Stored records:
## Start

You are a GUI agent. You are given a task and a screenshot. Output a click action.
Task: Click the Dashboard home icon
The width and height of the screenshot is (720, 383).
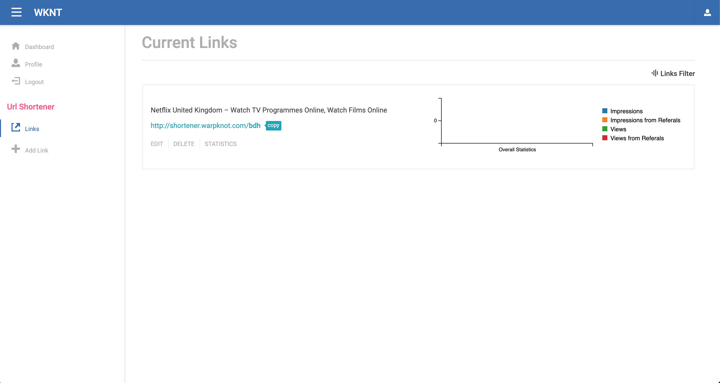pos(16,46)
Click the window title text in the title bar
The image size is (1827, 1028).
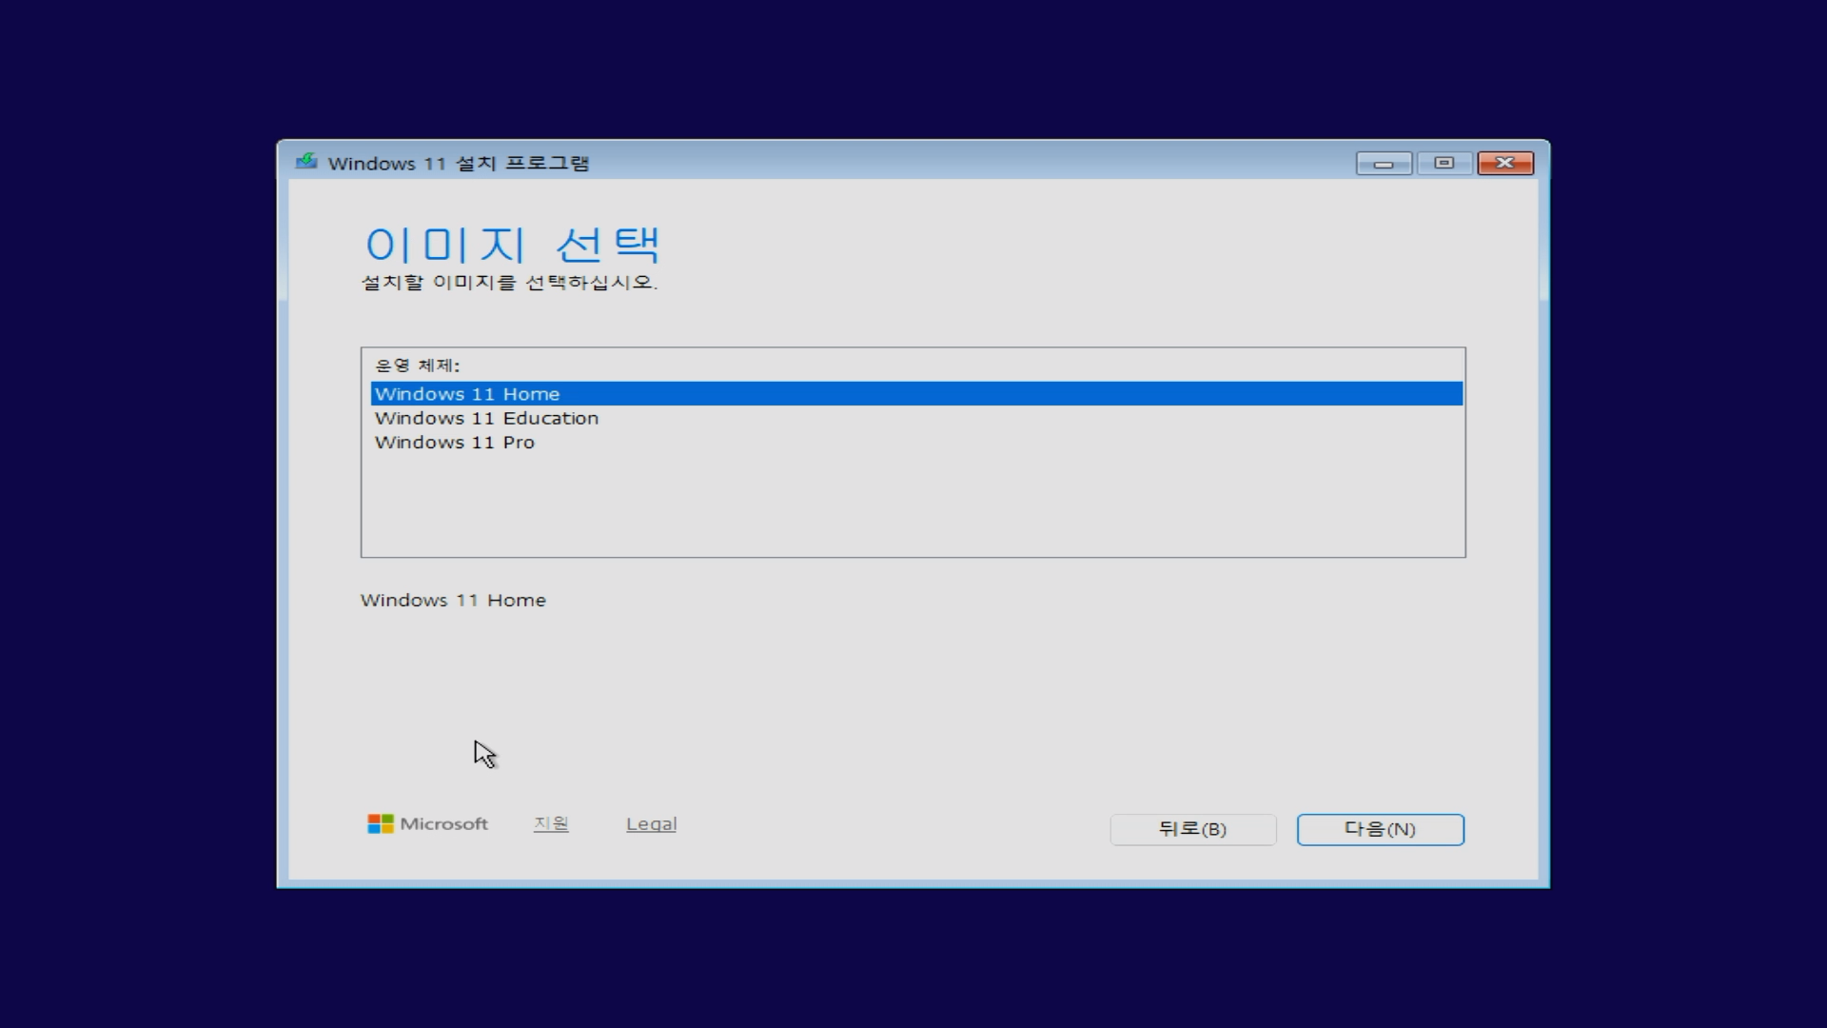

## End

REQUEST: Switch every "screenshot" to "screen capture" in these lines and write them out again, changing nothing else and leaving out the pictures.

SOLUTION TO THIS PROBLEM:
You are a GUI agent. You are given a task and a screen capture. Output a click action.
Task: Click the Dashboard home icon
The width and height of the screen capture is (720, 383).
pos(16,46)
Click the window title text in the title bar
The image size is (1827, 1028).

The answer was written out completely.